Chapter 6, Problem 23P

Determine the roots of the simultaneous nonlinear equations

$\begin{array}{l}{\left(x-4\right)}^2+{\left(y-4\right)}^2=5\\ x^2+y^2=16\end{array}$

Use a graphical approach to obtain your initial guesses.

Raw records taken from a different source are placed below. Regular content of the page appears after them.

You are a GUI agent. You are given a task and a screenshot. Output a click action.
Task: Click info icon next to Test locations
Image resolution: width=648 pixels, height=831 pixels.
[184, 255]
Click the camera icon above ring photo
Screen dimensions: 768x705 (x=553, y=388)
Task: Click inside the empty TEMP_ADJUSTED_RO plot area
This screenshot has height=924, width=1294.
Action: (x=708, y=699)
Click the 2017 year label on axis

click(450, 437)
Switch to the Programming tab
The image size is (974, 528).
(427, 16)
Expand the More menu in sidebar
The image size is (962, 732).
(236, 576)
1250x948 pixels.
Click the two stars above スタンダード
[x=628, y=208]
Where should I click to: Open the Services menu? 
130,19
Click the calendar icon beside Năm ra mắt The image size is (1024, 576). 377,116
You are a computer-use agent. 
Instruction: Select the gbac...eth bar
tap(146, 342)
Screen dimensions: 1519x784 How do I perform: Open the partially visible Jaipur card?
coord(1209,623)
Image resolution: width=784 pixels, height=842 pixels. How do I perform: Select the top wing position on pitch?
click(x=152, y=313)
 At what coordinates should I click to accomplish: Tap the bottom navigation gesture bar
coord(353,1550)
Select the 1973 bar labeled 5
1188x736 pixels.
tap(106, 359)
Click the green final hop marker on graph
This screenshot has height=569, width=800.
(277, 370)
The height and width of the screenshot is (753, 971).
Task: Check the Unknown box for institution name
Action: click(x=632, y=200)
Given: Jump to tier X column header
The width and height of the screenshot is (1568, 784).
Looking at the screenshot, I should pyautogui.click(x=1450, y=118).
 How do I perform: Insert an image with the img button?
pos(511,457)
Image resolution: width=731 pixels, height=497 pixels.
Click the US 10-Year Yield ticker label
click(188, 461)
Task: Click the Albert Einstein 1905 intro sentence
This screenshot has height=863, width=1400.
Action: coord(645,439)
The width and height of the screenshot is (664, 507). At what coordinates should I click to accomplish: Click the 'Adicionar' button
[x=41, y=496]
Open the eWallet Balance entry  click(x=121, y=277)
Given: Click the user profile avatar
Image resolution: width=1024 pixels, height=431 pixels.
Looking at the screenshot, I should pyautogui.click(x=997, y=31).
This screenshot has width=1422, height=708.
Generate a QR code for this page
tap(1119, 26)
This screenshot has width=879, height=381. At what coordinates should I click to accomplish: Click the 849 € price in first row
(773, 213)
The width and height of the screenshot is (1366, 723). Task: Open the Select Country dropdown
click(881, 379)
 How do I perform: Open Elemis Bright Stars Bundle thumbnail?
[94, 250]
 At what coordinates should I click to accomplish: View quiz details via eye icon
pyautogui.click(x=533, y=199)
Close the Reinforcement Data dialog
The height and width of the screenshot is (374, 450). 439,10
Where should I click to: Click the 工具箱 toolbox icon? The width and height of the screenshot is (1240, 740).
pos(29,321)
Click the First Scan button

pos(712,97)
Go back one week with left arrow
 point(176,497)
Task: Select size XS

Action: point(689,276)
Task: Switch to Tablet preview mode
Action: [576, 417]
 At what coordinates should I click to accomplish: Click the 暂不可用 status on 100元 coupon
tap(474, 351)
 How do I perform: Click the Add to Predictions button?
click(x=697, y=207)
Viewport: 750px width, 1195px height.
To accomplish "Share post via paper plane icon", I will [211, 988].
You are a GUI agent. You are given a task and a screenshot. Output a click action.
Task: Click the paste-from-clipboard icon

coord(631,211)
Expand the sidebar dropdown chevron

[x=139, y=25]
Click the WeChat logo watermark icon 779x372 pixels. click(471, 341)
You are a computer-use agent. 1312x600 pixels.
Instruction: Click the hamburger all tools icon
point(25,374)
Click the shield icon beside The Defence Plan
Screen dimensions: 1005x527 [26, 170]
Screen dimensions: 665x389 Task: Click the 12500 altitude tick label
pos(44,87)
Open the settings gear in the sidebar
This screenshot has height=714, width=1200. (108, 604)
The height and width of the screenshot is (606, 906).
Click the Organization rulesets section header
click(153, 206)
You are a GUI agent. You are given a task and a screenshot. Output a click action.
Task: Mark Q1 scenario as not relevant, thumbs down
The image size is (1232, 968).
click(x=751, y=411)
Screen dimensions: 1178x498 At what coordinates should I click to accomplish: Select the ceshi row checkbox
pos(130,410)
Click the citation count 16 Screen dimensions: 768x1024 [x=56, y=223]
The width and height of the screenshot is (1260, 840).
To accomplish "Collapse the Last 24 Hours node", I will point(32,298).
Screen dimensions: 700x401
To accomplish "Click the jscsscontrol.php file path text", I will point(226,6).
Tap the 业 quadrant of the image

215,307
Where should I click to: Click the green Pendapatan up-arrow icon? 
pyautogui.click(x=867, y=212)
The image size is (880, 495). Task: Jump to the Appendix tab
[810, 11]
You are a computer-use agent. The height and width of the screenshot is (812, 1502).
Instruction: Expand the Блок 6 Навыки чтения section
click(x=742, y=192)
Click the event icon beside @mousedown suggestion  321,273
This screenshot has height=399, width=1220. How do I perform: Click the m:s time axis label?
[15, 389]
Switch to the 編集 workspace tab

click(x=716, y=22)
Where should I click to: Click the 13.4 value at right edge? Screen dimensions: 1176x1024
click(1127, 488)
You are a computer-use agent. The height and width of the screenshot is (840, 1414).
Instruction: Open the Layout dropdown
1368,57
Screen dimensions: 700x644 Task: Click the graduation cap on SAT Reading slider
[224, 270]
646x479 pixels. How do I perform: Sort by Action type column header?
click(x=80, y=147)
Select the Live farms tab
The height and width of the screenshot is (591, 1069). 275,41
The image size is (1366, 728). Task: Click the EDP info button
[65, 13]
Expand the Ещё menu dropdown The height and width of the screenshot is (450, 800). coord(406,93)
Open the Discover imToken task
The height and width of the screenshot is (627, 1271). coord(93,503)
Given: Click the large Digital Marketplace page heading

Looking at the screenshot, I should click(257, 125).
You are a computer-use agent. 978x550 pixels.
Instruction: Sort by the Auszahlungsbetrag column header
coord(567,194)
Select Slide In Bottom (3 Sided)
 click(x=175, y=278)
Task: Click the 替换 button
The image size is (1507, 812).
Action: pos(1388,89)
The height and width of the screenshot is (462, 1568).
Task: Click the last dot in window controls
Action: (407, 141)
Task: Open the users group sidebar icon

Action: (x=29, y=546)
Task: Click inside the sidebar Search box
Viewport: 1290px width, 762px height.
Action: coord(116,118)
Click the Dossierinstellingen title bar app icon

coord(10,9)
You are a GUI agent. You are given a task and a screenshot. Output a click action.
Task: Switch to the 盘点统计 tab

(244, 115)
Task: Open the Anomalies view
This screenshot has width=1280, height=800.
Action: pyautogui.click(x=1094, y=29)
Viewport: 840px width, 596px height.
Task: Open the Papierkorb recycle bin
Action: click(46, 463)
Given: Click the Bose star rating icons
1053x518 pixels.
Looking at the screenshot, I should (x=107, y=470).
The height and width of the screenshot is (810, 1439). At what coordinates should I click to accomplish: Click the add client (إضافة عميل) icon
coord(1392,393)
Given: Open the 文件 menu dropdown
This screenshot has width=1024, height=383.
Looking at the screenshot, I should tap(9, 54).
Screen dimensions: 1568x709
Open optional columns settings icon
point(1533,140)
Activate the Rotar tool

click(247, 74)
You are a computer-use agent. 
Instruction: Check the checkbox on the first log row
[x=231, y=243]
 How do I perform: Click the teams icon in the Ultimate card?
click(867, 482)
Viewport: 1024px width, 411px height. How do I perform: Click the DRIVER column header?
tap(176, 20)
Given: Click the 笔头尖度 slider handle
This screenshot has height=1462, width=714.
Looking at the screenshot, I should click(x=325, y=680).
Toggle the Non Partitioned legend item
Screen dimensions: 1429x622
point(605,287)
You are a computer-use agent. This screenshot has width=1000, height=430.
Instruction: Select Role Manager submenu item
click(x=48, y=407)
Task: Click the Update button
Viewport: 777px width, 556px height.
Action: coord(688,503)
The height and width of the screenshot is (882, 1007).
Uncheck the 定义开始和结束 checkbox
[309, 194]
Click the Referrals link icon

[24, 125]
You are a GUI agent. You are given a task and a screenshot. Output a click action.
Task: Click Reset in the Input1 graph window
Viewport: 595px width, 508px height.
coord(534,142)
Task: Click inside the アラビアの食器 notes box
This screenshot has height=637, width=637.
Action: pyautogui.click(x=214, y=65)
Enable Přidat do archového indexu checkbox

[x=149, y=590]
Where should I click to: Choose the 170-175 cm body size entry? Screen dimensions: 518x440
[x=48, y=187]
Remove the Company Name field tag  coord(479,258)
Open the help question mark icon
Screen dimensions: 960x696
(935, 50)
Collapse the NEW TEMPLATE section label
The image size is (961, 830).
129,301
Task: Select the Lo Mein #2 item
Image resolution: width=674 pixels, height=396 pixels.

Determine refined estimates with the two-equation Newton-Raphson method described in Sec. 6.6.2.

To determine

To calculate: The root of the non-linear simultaneous equations,

$\begin{array}{c}{\left(x-4\right)}^2+{\left(y-4\right)}^2=5\\ x^2+y^2=16\end{array}$

By the two-equation Newton-Raphson method and find the initial guess by the graphical method.

Answer to Problem 23P

Solution:

The root of the simultaneous non-linear equations $y=x^2+1$ and $y=2\cos x$:

For the initial root $\left(1.8,3.6\right)$ is $x=1.80583$ and $y=3.56917$.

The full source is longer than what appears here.